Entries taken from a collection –
=== Section Start ===
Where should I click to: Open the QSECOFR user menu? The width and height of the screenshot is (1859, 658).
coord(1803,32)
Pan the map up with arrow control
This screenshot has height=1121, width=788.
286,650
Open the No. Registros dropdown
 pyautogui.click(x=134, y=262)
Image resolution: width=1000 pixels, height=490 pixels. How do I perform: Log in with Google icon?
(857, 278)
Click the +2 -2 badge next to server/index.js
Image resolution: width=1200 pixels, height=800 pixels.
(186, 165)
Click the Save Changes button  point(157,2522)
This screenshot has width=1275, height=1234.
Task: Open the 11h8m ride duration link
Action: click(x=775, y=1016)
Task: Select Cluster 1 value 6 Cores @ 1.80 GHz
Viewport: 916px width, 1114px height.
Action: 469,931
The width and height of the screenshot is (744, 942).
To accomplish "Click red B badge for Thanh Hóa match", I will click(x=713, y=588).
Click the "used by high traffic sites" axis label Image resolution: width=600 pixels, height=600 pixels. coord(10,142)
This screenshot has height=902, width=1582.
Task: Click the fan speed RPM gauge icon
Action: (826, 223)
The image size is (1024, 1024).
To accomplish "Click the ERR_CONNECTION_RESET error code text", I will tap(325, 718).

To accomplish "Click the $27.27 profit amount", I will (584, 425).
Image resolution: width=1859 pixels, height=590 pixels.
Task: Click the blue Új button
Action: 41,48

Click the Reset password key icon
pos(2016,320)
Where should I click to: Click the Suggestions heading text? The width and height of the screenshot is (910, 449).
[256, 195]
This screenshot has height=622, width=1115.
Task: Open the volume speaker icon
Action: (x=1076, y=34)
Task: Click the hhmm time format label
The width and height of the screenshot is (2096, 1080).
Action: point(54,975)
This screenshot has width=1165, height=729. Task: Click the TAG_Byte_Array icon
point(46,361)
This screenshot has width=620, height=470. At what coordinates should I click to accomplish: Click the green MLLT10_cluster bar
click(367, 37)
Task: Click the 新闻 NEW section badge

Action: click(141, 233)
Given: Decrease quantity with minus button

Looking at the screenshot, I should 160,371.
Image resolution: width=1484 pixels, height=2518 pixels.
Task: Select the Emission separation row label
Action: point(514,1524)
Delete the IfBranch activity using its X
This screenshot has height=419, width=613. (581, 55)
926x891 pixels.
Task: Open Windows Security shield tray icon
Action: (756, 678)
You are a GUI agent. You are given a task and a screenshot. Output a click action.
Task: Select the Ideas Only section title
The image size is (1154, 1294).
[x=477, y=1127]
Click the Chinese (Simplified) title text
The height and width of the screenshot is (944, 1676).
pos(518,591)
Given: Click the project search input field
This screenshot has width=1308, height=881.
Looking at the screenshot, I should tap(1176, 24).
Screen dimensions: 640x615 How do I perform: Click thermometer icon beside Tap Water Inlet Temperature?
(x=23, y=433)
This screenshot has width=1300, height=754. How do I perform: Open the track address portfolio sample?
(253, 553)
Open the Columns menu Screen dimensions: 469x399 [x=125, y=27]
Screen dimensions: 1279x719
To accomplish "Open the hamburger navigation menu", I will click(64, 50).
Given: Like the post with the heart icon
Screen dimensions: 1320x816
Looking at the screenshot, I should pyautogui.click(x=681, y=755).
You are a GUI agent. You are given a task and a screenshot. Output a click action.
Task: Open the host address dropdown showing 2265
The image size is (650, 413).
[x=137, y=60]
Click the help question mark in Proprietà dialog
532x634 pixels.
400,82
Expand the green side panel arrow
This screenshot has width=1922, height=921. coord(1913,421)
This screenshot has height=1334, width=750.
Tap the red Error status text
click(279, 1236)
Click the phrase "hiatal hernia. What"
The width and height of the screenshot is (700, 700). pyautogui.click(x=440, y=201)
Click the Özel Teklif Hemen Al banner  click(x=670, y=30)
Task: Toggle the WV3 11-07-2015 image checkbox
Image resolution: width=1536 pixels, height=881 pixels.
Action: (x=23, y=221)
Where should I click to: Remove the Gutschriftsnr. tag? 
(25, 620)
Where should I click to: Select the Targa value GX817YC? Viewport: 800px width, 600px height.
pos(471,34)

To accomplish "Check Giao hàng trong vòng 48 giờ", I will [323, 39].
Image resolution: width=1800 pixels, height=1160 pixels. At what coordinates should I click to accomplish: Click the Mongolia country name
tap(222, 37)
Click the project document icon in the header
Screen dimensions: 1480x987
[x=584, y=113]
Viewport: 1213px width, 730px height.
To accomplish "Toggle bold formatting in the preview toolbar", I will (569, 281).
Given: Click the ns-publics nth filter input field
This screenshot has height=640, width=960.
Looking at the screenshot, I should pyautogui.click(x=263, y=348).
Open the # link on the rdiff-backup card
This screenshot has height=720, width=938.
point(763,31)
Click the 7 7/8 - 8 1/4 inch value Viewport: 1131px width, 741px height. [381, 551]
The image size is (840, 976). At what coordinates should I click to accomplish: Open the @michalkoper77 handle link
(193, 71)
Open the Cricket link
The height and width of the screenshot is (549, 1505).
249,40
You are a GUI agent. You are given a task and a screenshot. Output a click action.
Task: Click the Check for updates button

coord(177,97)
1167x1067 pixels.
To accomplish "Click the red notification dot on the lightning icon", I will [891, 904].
=== Section End ===
Repeat every entry exactly, leaving nothing out.

Written solution –
Where should I click to: Open the QSECOFR user menu? The width and height of the screenshot is (1859, 658).
coord(1803,32)
Pan the map up with arrow control
This screenshot has height=1121, width=788.
286,650
Open the No. Registros dropdown
 pyautogui.click(x=134, y=262)
Image resolution: width=1000 pixels, height=490 pixels. How do I perform: Log in with Google icon?
(857, 278)
Click the +2 -2 badge next to server/index.js
Image resolution: width=1200 pixels, height=800 pixels.
(186, 165)
Click the Save Changes button  point(157,2522)
This screenshot has width=1275, height=1234.
Task: Open the 11h8m ride duration link
Action: click(x=775, y=1016)
Task: Select Cluster 1 value 6 Cores @ 1.80 GHz
Viewport: 916px width, 1114px height.
Action: 469,931
The width and height of the screenshot is (744, 942).
To accomplish "Click red B badge for Thanh Hóa match", I will click(x=713, y=588).
Click the "used by high traffic sites" axis label Image resolution: width=600 pixels, height=600 pixels. coord(10,142)
This screenshot has height=902, width=1582.
Task: Click the fan speed RPM gauge icon
Action: (826, 223)
The image size is (1024, 1024).
To accomplish "Click the ERR_CONNECTION_RESET error code text", I will tap(325, 718).

To accomplish "Click the $27.27 profit amount", I will (584, 425).
Image resolution: width=1859 pixels, height=590 pixels.
Task: Click the blue Új button
Action: 41,48

Click the Reset password key icon
pos(2016,320)
Where should I click to: Click the Suggestions heading text? The width and height of the screenshot is (910, 449).
[256, 195]
This screenshot has height=622, width=1115.
Task: Open the volume speaker icon
Action: (x=1076, y=34)
Task: Click the hhmm time format label
The width and height of the screenshot is (2096, 1080).
Action: point(54,975)
This screenshot has width=1165, height=729. Task: Click the TAG_Byte_Array icon
point(46,361)
This screenshot has width=620, height=470. At what coordinates should I click to accomplish: Click the green MLLT10_cluster bar
click(367, 37)
Task: Click the 新闻 NEW section badge

Action: click(141, 233)
Given: Decrease quantity with minus button

Looking at the screenshot, I should 160,371.
Image resolution: width=1484 pixels, height=2518 pixels.
Task: Select the Emission separation row label
Action: point(514,1524)
Delete the IfBranch activity using its X
This screenshot has height=419, width=613. (581, 55)
926x891 pixels.
Task: Open Windows Security shield tray icon
Action: (756, 678)
You are a GUI agent. You are given a task and a screenshot. Output a click action.
Task: Select the Ideas Only section title
The image size is (1154, 1294).
[x=477, y=1127]
Click the Chinese (Simplified) title text
The height and width of the screenshot is (944, 1676).
pos(518,591)
Given: Click the project search input field
This screenshot has width=1308, height=881.
Looking at the screenshot, I should tap(1176, 24).
Screen dimensions: 640x615 How do I perform: Click thermometer icon beside Tap Water Inlet Temperature?
(x=23, y=433)
This screenshot has width=1300, height=754. How do I perform: Open the track address portfolio sample?
(253, 553)
Open the Columns menu Screen dimensions: 469x399 [x=125, y=27]
Screen dimensions: 1279x719
To accomplish "Open the hamburger navigation menu", I will click(64, 50).
Given: Like the post with the heart icon
Screen dimensions: 1320x816
Looking at the screenshot, I should pyautogui.click(x=681, y=755).
You are a GUI agent. You are given a task and a screenshot. Output a click action.
Task: Open the host address dropdown showing 2265
The image size is (650, 413).
[x=137, y=60]
Click the help question mark in Proprietà dialog
532x634 pixels.
400,82
Expand the green side panel arrow
This screenshot has width=1922, height=921. coord(1913,421)
This screenshot has height=1334, width=750.
Tap the red Error status text
click(279, 1236)
Click the phrase "hiatal hernia. What"
The width and height of the screenshot is (700, 700). pyautogui.click(x=440, y=201)
Click the Özel Teklif Hemen Al banner  click(x=670, y=30)
Task: Toggle the WV3 11-07-2015 image checkbox
Image resolution: width=1536 pixels, height=881 pixels.
Action: (x=23, y=221)
Where should I click to: Remove the Gutschriftsnr. tag? 
(25, 620)
Where should I click to: Select the Targa value GX817YC? Viewport: 800px width, 600px height.
pos(471,34)

To accomplish "Check Giao hàng trong vòng 48 giờ", I will [323, 39].
Image resolution: width=1800 pixels, height=1160 pixels. At what coordinates should I click to accomplish: Click the Mongolia country name
tap(222, 37)
Click the project document icon in the header
Screen dimensions: 1480x987
[x=584, y=113]
Viewport: 1213px width, 730px height.
To accomplish "Toggle bold formatting in the preview toolbar", I will (569, 281).
Given: Click the ns-publics nth filter input field
This screenshot has height=640, width=960.
Looking at the screenshot, I should pyautogui.click(x=263, y=348).
Open the # link on the rdiff-backup card
This screenshot has height=720, width=938.
point(763,31)
Click the 7 7/8 - 8 1/4 inch value Viewport: 1131px width, 741px height. [381, 551]
The image size is (840, 976). At what coordinates should I click to accomplish: Open the @michalkoper77 handle link
(193, 71)
Open the Cricket link
The height and width of the screenshot is (549, 1505).
249,40
You are a GUI agent. You are given a task and a screenshot. Output a click action.
Task: Click the Check for updates button

coord(177,97)
1167x1067 pixels.
To accomplish "Click the red notification dot on the lightning icon", I will [891, 904].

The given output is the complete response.